Yes, we’ve had a lot of ups and downs which is definitely a cliché about brothers. Look at the Gallaghers. I definitely miss him. I’ve always held my brother Roy in high esteem and I think there’s a deep love between me and my brother because we were so close growing up and then we were in a band for 10 years, and you get bored with the other person’s bullshit. Everyone’s got their shit. When you’re family, you can really get inside each other’s heads. I completely love my brother but often we need a break from family members.
In addition to your music career, you’ve appeared in several films. What do you like about being an actor?
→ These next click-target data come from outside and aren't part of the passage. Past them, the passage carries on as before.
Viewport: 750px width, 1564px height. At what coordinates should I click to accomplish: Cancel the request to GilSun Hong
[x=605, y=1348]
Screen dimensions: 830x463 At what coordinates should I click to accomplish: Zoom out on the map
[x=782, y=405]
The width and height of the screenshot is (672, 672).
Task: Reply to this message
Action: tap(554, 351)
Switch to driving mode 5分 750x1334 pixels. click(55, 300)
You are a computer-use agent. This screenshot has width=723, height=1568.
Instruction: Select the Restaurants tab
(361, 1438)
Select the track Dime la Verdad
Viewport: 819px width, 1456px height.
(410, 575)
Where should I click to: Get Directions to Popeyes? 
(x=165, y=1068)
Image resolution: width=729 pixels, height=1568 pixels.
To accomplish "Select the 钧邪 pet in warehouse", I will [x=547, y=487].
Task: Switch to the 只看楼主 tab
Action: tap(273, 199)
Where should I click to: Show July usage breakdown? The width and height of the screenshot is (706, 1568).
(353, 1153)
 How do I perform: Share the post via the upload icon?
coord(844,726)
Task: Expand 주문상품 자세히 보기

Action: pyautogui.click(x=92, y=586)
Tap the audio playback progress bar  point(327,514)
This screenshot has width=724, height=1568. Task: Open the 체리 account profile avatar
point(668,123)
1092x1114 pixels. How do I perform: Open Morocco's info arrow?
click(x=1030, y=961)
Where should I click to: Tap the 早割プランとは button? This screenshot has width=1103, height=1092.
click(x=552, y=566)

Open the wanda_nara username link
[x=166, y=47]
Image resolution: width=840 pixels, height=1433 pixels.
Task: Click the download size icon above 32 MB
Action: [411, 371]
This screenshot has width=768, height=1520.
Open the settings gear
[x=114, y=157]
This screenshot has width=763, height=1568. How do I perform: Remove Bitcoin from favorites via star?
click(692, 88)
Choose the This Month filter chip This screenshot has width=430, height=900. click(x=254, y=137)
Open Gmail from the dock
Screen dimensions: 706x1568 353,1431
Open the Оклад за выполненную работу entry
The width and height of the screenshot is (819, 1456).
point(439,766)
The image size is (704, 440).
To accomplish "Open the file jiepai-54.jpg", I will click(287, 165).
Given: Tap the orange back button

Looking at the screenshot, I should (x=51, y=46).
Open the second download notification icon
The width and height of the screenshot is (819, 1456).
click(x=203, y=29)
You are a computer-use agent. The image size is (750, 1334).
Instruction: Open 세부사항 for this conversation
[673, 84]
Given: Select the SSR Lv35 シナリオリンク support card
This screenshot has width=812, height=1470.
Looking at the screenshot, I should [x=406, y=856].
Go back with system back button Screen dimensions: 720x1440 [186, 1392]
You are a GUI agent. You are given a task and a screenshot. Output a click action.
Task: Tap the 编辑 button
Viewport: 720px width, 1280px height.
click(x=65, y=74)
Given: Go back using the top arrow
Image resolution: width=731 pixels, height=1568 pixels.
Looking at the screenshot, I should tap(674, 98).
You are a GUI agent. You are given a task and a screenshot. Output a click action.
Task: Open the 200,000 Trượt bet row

I’m nervous to call myself an actor, but acting is amazing and cathartic. The most invigorating experience I’ve ever had is when I get these moments when I’m really in the scene. It’s like meditating where you forget yourself. There’s a vast abyss where my self is at rest. I love the exploration and it brings up a lot of fear and insecurities but I love that, too. Performance is a way of communing. I’m more comfortable with that than the machinations of being polite and getting along. I don’t do well with that stuff often. I’m either overdoing it and selling myself out or underdoing it and pissing everyone off. That’s why, ironically, it’s in the performative I feel the most honest.
Are you writing new music?
Definitely. Music has a place in my life and I’m working on writing songs again at the moment but it’s not a trip down memory lane or an attempt to recapture some glory days. It’s really about the art of it and the therapy of it the catharsis of it and the sharing – the desire to heal myself and to be a healing agent in other people’s lives is important. It’s about what I can do that’s nourishing in some way to me and to others…You know, now that I’m running this all back in my mind as I talk to you, I’m thinking, ‘Jesus Christ, I’ve done quite a lot.” I didn’t realize I’ve done all this shit. I keep thinking that I’m just having lunch. [Laughs.]